By migrating from Jerusalem to Tel-Hasha, they were able to abandon many of their disadvantages in their native land. But now, alas, they had to endure a new pain. It's called homesickness. This affliction, which has had a strange effect on the human soul since the beginning of the world, casts upon the Jew a glimpse of the happy remembrance of his fatherland; Turn the "old days" into "the good old days" and give the past years the honorific title of "golden years". When a man falls victim to homesickness, he rejects everything that is good in his new home.His new neighbors are far inferior to his old ones (even with the fact that he is always quarreling with them); times); and the new climate is suitable only for savages and primitives.

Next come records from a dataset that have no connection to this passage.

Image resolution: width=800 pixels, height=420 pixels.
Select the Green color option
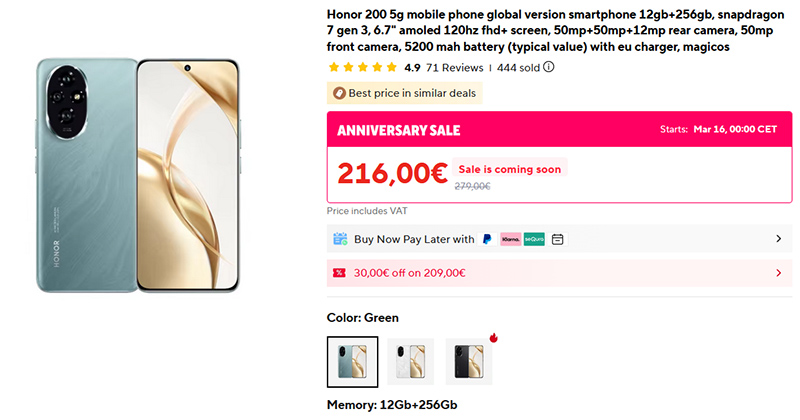point(353,361)
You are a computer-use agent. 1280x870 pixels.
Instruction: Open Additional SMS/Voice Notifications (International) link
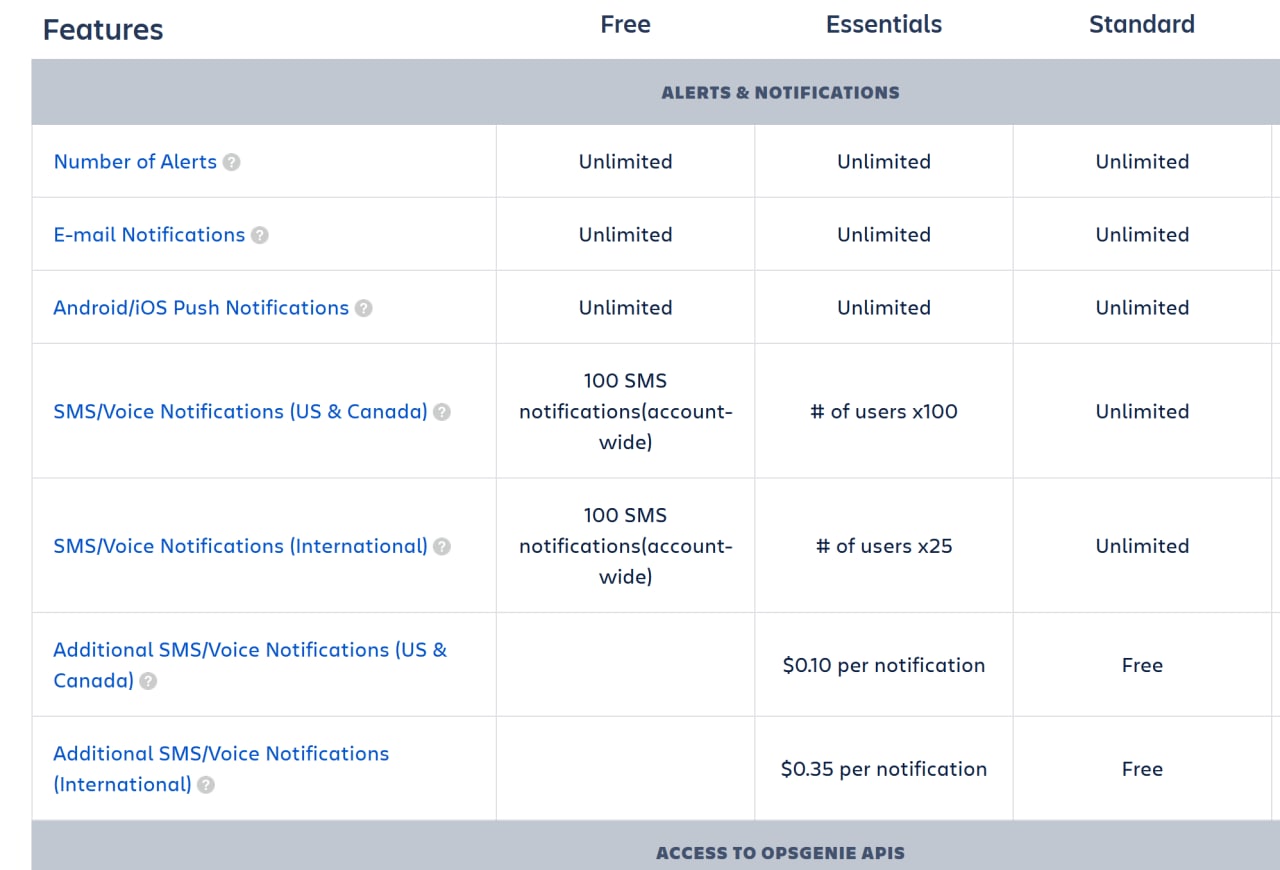click(x=221, y=769)
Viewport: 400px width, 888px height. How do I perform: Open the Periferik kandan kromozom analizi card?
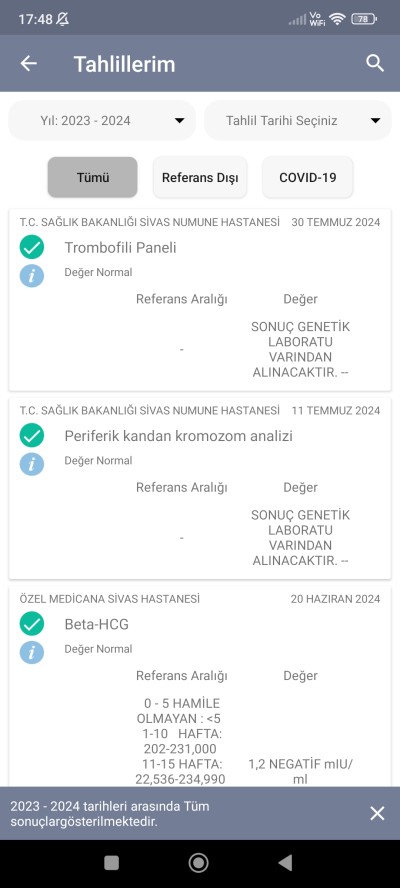tap(200, 488)
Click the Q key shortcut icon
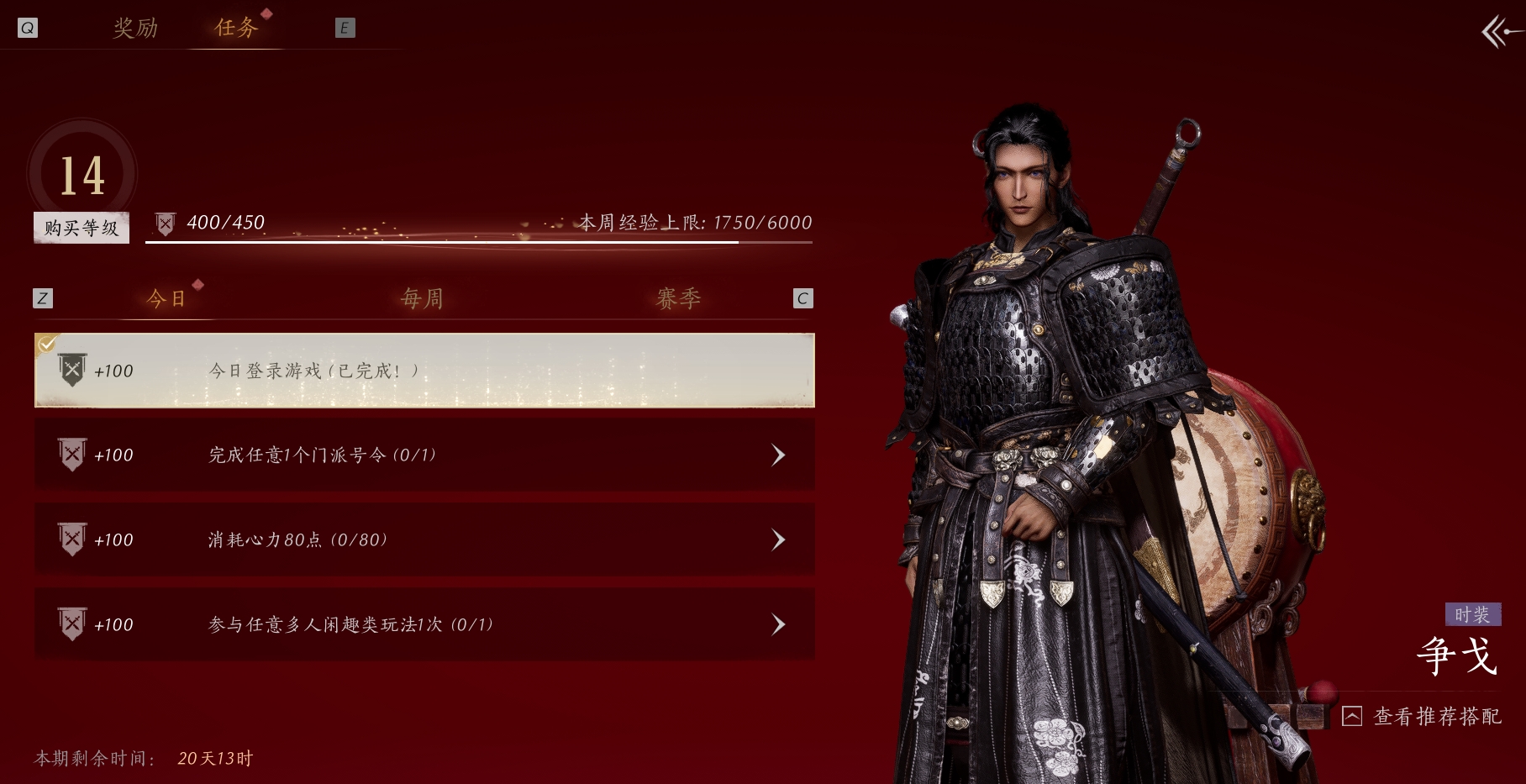The width and height of the screenshot is (1526, 784). click(28, 28)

In short, everything old is suddenly good, just as everything new is just bad, bad, and undesirable. When the exiles were allowed to return to Jerusalem a century later, few took advantage of the opportunity.The longer they stayed in Babylon, the more Palestine became their lost paradise, and this attitude affected everything they told or wrote. In general, the Jewish half-century in exile has been a tedious, event-free process, where the exiles went about their daily affairs while they waited.